Rueter’s Digest: Indian mascot removal isn’t enough

Rueters+Digest%3A+Indian+mascot+removal+isnt+enough

Sam Rueter

Last month Major League Baseball (MLB) announced that “Chief Wahoo,” the Cleveland Indians’ mascot, will no longer appear as a logo on players’ hats or jerseys starting in the 2019-2020 season.

Now more cartoonish than ever before, the logo itself portrays a beaming, highly-caricatured, red-faced man with a feather tucked into his hair. In use since 1948, today Chief Wahoo smiles out from the top of hats which adorn the heads of Little Leaguers across the country, most of whom are probably blissfully unaware of the problematic racial and cultural implications that the symbol evokes.

A longstanding source of consternation in the baseball community, interest in the mascot issue was reignited when MLB Commissioner Rob Manfred declared it a top priority of his to do away with a logo that he deemed “no longer appropriate for use on the baseball field.”

Although its mascot has changed, the team name itself, “Indians,” is here to stay, which puts it at the bottom of a growing list of American professional sports teams that utilize stereotypical symbols of Native American culture and history to market their players and brand.

The Kansas City Chiefs (NFL), Atlanta Braves (MLB) and Washington Redskins (NFL) are just a few examples of teams that have been called out for their distasteful names.
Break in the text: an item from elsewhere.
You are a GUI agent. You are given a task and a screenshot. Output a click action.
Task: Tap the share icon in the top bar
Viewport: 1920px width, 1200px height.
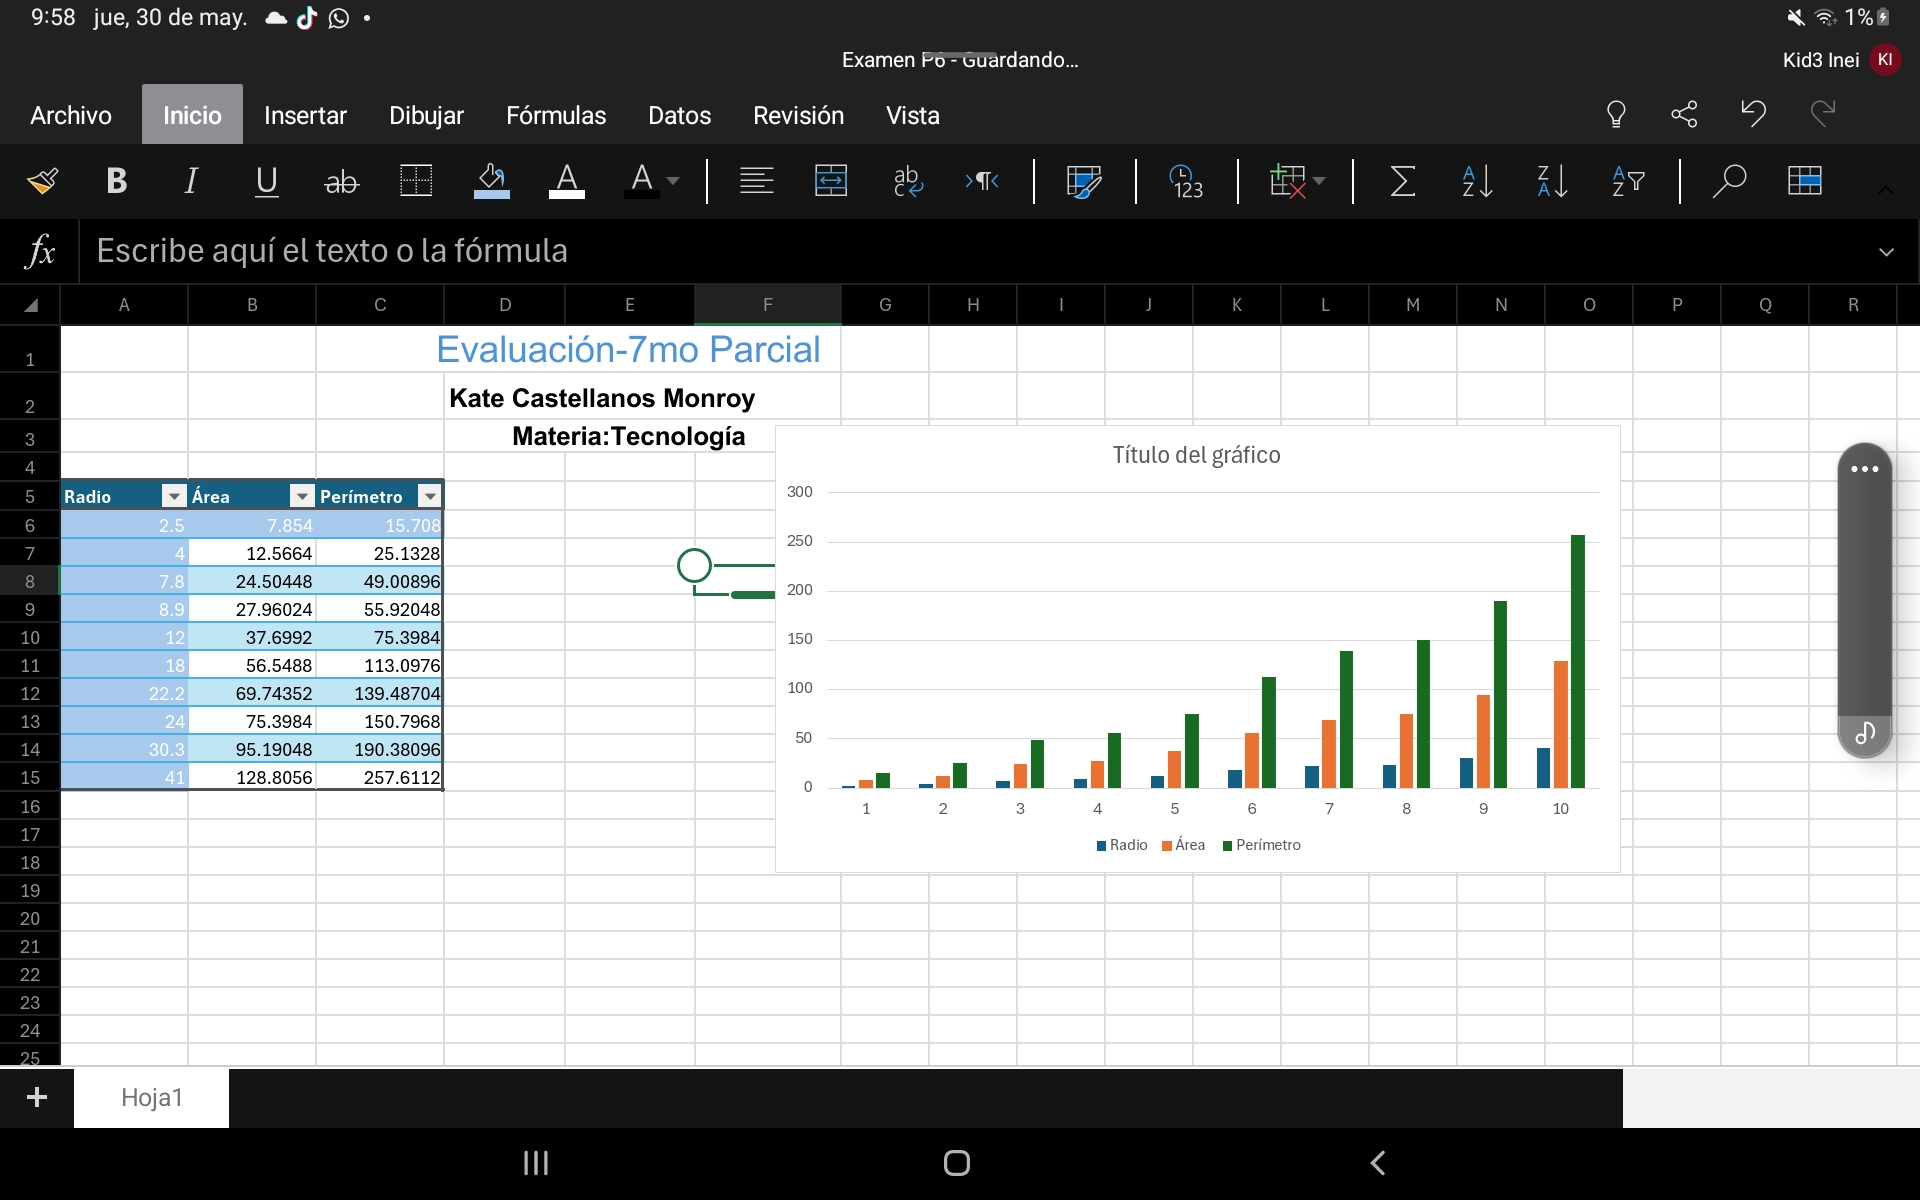click(x=1684, y=114)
The Redskins and team owner Daniel Snyder have come under particularly intense criticism for refusing to yield to very public protests decrying the hurtful and insensitive nature of their name and logo.

Although professional franchises serve as high-profile examples of the conflicts that arise when mixing culture and branding, high schools and colleges are the most prevalent places for mascots and logos which allude to Native American tribes, traditions and figures. For example, in my hometown of Winchester, MA, the local public high school sports teams are called “the Sachems,” and our logo consists of a red-faced figure with a “chief’s headdress.” Of the thousands of students who suited up for the Sachems throughout their four years in high school, I doubt that very many even gave the logo and name a second thought — and that is a key part of the problem.

The silent and systematic degradation of Native American history and culture has been in place since Columbus “sailed the ocean blue in 1492,” and from then on many Americans have been all too content to forget the contentious nature of the interactions between settlers and Native peoples.

In school, most children are taught about the “Trail of Tears,” learning that diseases wiped out entire tribal populations and read ingabout the forceful resettlement of native communities. However, the underlying issues at play — conflicting notions of land ownership, cultural barriers, discriminatory leanings — are only touched on in a superficial way that allows for the proliferation of false and offensive notions of Native American culture in the sports sphere.

Though there are factions of Native American populations which do indeed support the usage of names such as “Redskins” for sports teams, the loudest voices arguing out against changing problematic names are those who have the biggest emotional stake in a team: long-time fans. It is understandable that some of these fans may have come to associate team names with meaningful family relationships or their hometowns, but it would be silly to value sentimentality over cultural respect.

Another major argument from those who wish to keep names such as the “Indians” is the fact that nearly every team name can be construed in an offensive light. For example, The College of the Holy Cross recently sparked a national debate as they considered whether to change their name from the “Crusaders.” While they eventually decided against it under pressure from famous alumni like Bob Cousy, who called the issue “political correctness run-a-muck,” the story raised questions about what constituted an offensive team name and who had the power and the right to advocate for a change.

At the end of the day, though, it is hard to understand how sports teams can continue to be allowed to play under names like the “Chiefs,” “Braves,” “Redskins” and “Indians,” whether it be a youth sports team or professional franchise.

By its very nature, any caricature of a cultural or ethnic group is inherently problematic because it exaggerates traits and appearances purely for effect. Furthermore, the fact that the legacy of the treatment of Native Americans in this country is riddled with inequity and violence only further necessitates the need for broad, institutional changes.

While it is wonderful that Chief Wahoo is finally going away, we are doing a disservice to attempts of cultural competency as long as “Indians” and other words like it remain in the American sports landscape.